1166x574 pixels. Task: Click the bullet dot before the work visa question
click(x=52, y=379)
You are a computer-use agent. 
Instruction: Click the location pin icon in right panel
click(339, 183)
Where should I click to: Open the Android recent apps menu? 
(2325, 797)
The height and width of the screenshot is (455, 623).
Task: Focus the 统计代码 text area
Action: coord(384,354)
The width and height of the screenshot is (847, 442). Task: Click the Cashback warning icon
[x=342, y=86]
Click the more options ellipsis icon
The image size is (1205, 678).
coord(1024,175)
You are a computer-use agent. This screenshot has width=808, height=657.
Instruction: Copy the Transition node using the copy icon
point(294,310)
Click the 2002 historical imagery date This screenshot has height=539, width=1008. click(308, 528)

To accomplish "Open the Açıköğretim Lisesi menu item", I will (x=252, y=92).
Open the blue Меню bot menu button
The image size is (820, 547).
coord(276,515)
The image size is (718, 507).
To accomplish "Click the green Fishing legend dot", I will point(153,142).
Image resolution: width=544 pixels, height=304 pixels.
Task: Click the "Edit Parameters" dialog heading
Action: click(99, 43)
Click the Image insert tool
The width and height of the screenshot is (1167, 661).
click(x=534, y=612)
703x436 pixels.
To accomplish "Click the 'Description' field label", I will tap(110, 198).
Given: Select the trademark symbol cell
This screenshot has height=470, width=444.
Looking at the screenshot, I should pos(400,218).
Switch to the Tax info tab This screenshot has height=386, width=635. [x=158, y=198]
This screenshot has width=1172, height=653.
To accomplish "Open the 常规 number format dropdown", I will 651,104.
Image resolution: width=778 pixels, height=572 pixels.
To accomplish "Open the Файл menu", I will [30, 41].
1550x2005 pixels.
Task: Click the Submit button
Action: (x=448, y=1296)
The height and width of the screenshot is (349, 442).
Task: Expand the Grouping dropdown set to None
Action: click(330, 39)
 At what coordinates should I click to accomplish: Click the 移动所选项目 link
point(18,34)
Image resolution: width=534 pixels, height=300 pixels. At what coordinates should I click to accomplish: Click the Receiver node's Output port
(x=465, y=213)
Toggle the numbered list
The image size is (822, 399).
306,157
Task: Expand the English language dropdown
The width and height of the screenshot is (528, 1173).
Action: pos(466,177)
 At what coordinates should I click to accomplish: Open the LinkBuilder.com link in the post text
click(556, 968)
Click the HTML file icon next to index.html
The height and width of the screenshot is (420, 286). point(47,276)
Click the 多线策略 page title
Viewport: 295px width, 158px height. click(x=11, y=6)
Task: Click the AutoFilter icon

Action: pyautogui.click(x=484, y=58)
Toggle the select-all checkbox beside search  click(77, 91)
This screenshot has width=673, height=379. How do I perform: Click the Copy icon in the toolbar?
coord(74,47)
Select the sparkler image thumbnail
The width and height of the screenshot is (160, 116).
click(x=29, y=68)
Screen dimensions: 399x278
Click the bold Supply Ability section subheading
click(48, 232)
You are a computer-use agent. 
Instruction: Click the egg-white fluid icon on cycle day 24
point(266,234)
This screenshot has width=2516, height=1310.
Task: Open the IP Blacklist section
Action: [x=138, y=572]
========================================================================
Enunciado escrito: Reproduce el listado anterior palabra por palabra y de principio a fin.

Respuesta escrita:
1166x574 pixels. Task: Click the bullet dot before the work visa question
click(x=52, y=379)
You are a computer-use agent. 
Instruction: Click the location pin icon in right panel
click(339, 183)
Where should I click to: Open the Android recent apps menu? 
(2325, 797)
The height and width of the screenshot is (455, 623).
Task: Focus the 统计代码 text area
Action: coord(384,354)
The width and height of the screenshot is (847, 442). Task: Click the Cashback warning icon
[x=342, y=86]
Click the more options ellipsis icon
The image size is (1205, 678).
coord(1024,175)
You are a computer-use agent. This screenshot has width=808, height=657.
Instruction: Copy the Transition node using the copy icon
point(294,310)
Click the 2002 historical imagery date This screenshot has height=539, width=1008. click(308, 528)

To accomplish "Open the Açıköğretim Lisesi menu item", I will (x=252, y=92).
Open the blue Меню bot menu button
The image size is (820, 547).
coord(276,515)
The image size is (718, 507).
To accomplish "Click the green Fishing legend dot", I will point(153,142).
Image resolution: width=544 pixels, height=304 pixels.
Task: Click the "Edit Parameters" dialog heading
Action: click(99, 43)
Click the Image insert tool
The width and height of the screenshot is (1167, 661).
click(x=534, y=612)
703x436 pixels.
To accomplish "Click the 'Description' field label", I will tap(110, 198).
Given: Select the trademark symbol cell
This screenshot has height=470, width=444.
Looking at the screenshot, I should pos(400,218).
Switch to the Tax info tab This screenshot has height=386, width=635. [x=158, y=198]
This screenshot has width=1172, height=653.
To accomplish "Open the 常规 number format dropdown", I will 651,104.
Image resolution: width=778 pixels, height=572 pixels.
To accomplish "Open the Файл menu", I will [30, 41].
1550x2005 pixels.
Task: Click the Submit button
Action: (x=448, y=1296)
The height and width of the screenshot is (349, 442).
Task: Expand the Grouping dropdown set to None
Action: click(330, 39)
 At what coordinates should I click to accomplish: Click the 移动所选项目 link
point(18,34)
Image resolution: width=534 pixels, height=300 pixels. At what coordinates should I click to accomplish: Click the Receiver node's Output port
(x=465, y=213)
Toggle the numbered list
The image size is (822, 399).
306,157
Task: Expand the English language dropdown
The width and height of the screenshot is (528, 1173).
Action: pos(466,177)
 At what coordinates should I click to accomplish: Open the LinkBuilder.com link in the post text
click(556, 968)
Click the HTML file icon next to index.html
The height and width of the screenshot is (420, 286). point(47,276)
Click the 多线策略 page title
Viewport: 295px width, 158px height. click(x=11, y=6)
Task: Click the AutoFilter icon

Action: pyautogui.click(x=484, y=58)
Toggle the select-all checkbox beside search  click(77, 91)
This screenshot has width=673, height=379. How do I perform: Click the Copy icon in the toolbar?
coord(74,47)
Select the sparkler image thumbnail
The width and height of the screenshot is (160, 116).
click(x=29, y=68)
Screen dimensions: 399x278
Click the bold Supply Ability section subheading
click(48, 232)
You are a computer-use agent. 
Instruction: Click the egg-white fluid icon on cycle day 24
point(266,234)
This screenshot has width=2516, height=1310.
Task: Open the IP Blacklist section
Action: [x=138, y=572]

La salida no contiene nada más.